Comfort and Agony: Jennifer Moxley's Clampdown
With every book, Moxley experiments a little differently with the proportions of artificiality, archaism and slanginess. Her prosody continually evokes Hart Crane and Robert Creeley, two masters who combined courtly and sensual address with metrical austerity (Creeley is ostensibly a master of plain style, but his plain style masks its roots in English song). Moxley's indispensable The Sense Record luxuriates in a language descended from that shimmering line in Crane's "Voyages," "all the argosy of your bright hair." From the book's title poem:
I was worn with the labor that augurs despair,
life in the futile percentile, when past
my squeamish eyelash, buffeted by scallops
of small will, the slightest fairy brushed.
My rubber soles conformed to the stones
as I followed and spied the backyard starlet
allongée on an orange blossom, delicate
beside the drinking bees, blithe amidst
sharp blades of grass, a rain-drop seductress
entertaining ants on the folding lip
of a pinkster leaf.
The net effect of Moxley's strange style has often been to foreground the sexiness of language and the poet, but their awkwardness too; it's a style that cultivates and explores the notion of wrong life. For to write in one's "natural" speaking voice already presupposes eloquence and fluency, and fluency presupposes ease. Moxley is definitely not at ease, either in her body or this country or century. She is in the wrong life, which cannot be written rightly. Thus she reconstructs another language--both yearning and alienated. In Clampdown it is a language in which she can confess her doubt and despair about the "chlorine rising up from the drains," the fluorescent bulbs, the nylon bedspreads of the middle-class bedroom, the fake plastic trees. Moxley's unmasking of American bounty as actual impoverishment thus has a lyric equivalent: the unmasking of the usual seductions and blandishments of the poem as an upmarket ad for metaphysical comforts. She strips away her privacy, bares her most vulnerable self, from the shabbiness of her home decor to the humiliations of a female who occasionally forgets--then remembers--her age. But unlike with confessional poets, Moxley's vulnerability stays vulnerable. In her poetry there is no narrative of healing or empowerment, just as there is no turning back time.
Moxley's relationship to poetry, and to other poets, is a recurring theme in her work; it stands in for an ethics or utopian politics where a coherent stance on world affairs might be impossible.
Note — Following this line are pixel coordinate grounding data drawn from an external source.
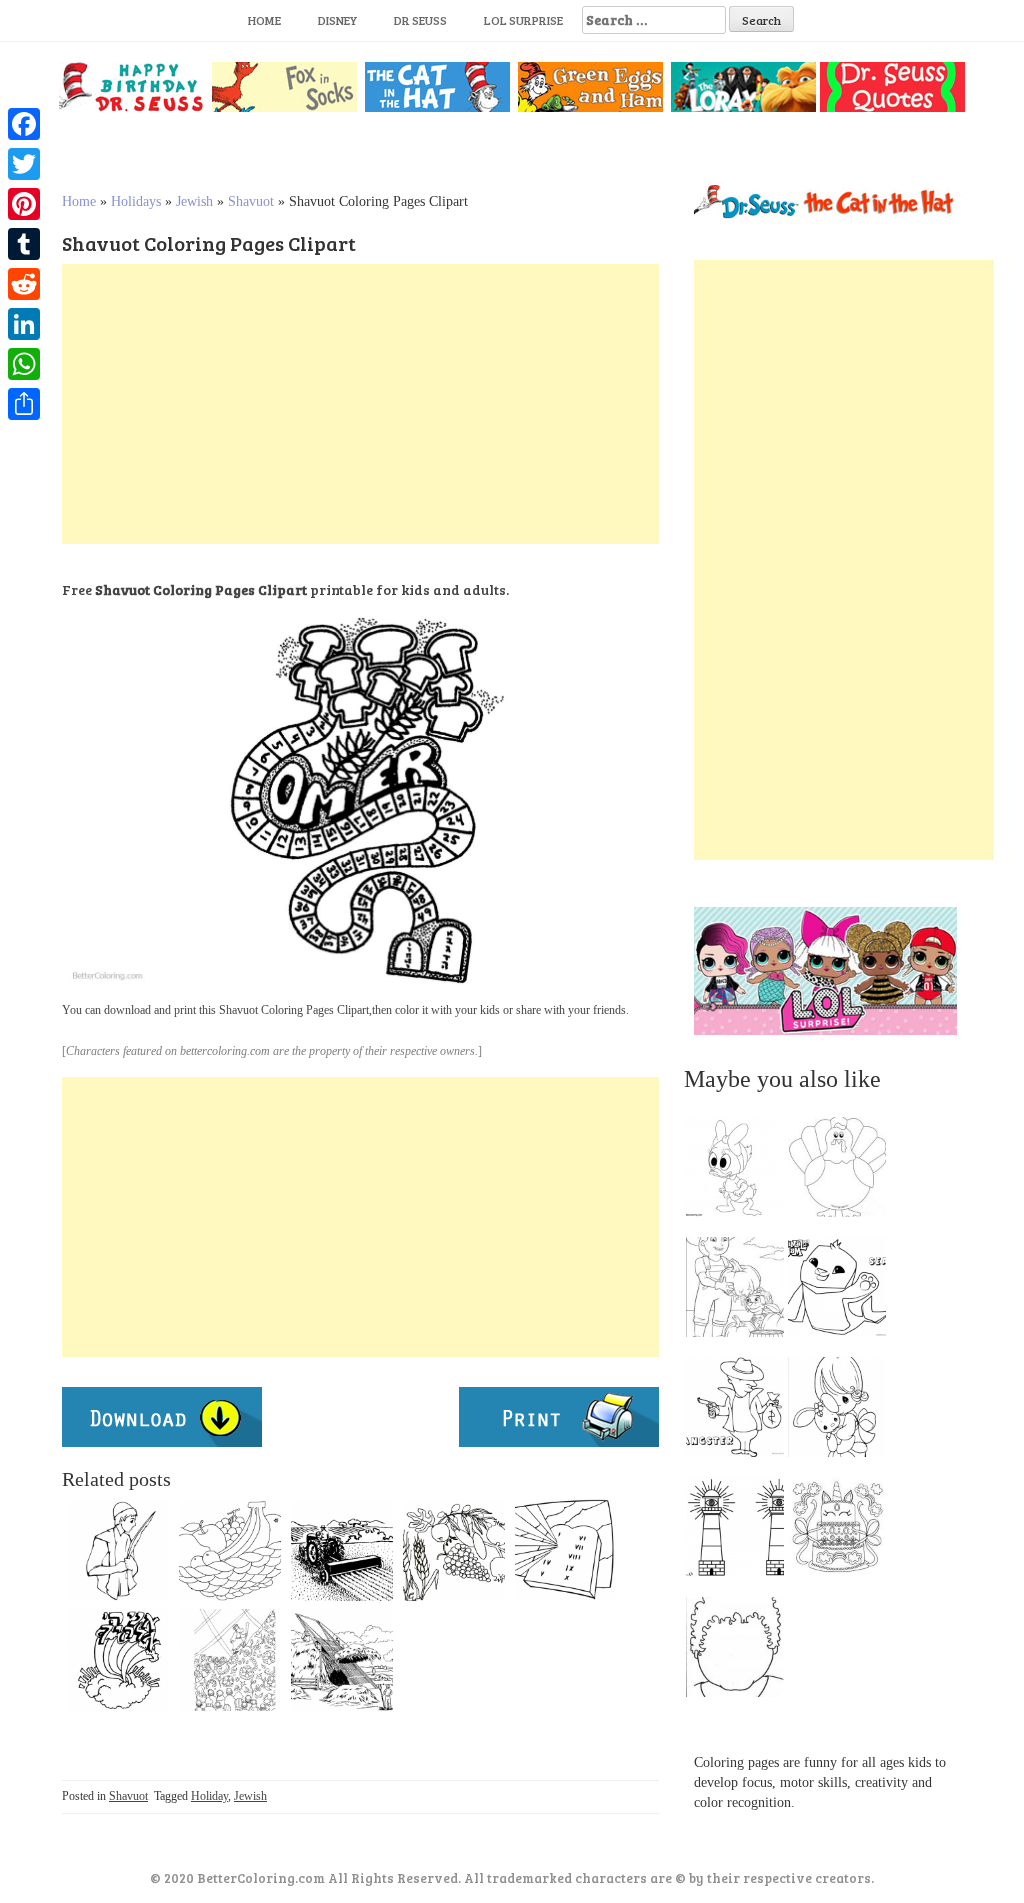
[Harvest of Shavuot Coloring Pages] (342, 1660)
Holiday (209, 1796)
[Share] (24, 404)
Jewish (194, 201)
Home (264, 20)
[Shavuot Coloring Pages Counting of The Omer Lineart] (566, 1550)
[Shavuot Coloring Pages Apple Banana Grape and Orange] (230, 1550)
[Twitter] (24, 164)
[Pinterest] (24, 204)
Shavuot (251, 201)
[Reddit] (24, 284)
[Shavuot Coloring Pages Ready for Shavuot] (118, 1550)
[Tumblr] (24, 244)
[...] (741, 1172)
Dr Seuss (420, 20)
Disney (337, 20)
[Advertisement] (360, 404)
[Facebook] (24, 124)
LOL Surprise (523, 20)
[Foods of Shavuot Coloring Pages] (454, 1550)
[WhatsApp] (24, 364)
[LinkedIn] (24, 324)
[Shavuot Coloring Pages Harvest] (342, 1550)
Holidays (136, 201)
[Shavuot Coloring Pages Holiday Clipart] (118, 1660)
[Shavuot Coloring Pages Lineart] (230, 1660)
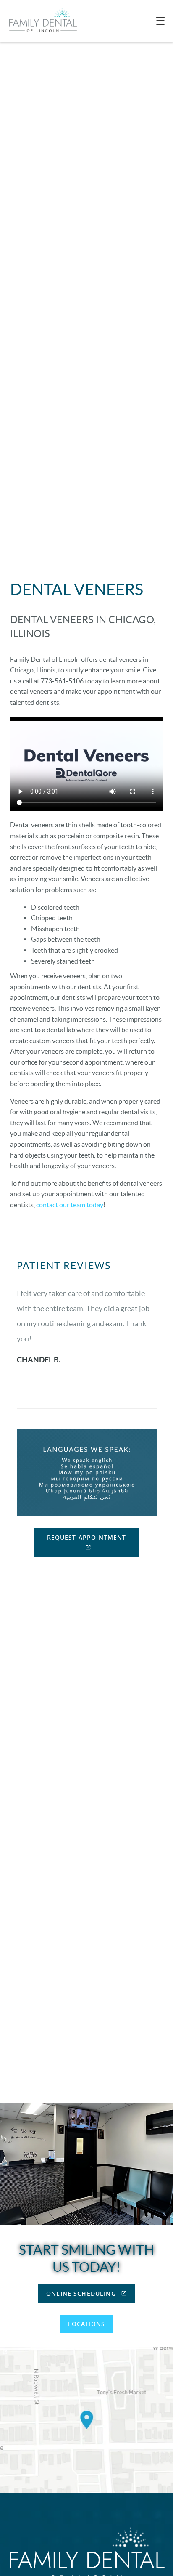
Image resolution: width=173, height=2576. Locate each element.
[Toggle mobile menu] (160, 20)
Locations (86, 2324)
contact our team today (69, 1204)
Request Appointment (86, 1537)
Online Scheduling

Or, if not exactly impossible, then vulnerable to arguments, analysis and co-optation into a fruitless dialectic. She wants writing, and dreaming, to constitute utopian acts in themselves, but she's better at enacting this than arguing it, as in her poem "The Fountain":
The public policing
of money and morals
such as this--
for most of us
to "grow up"
to loathe what's cheap
and what's free,
when to value
the latter is
surely to be it.
The pleasure of
tonguing a pink-
does not accrue,
it can be repeated
endlessly and yet
feel quite new.
The poem argues that casual sex epitomizes autonomy, but that we repress pleasures that render money, and accumulation, superfluous. (The inference is that poetry is devalued for the same reason.) These are partial truths at best, but couching them in a poem aching with nostalgia for free-ranging teenage lust and truancy is kind of obtuse, as if cruising were political action.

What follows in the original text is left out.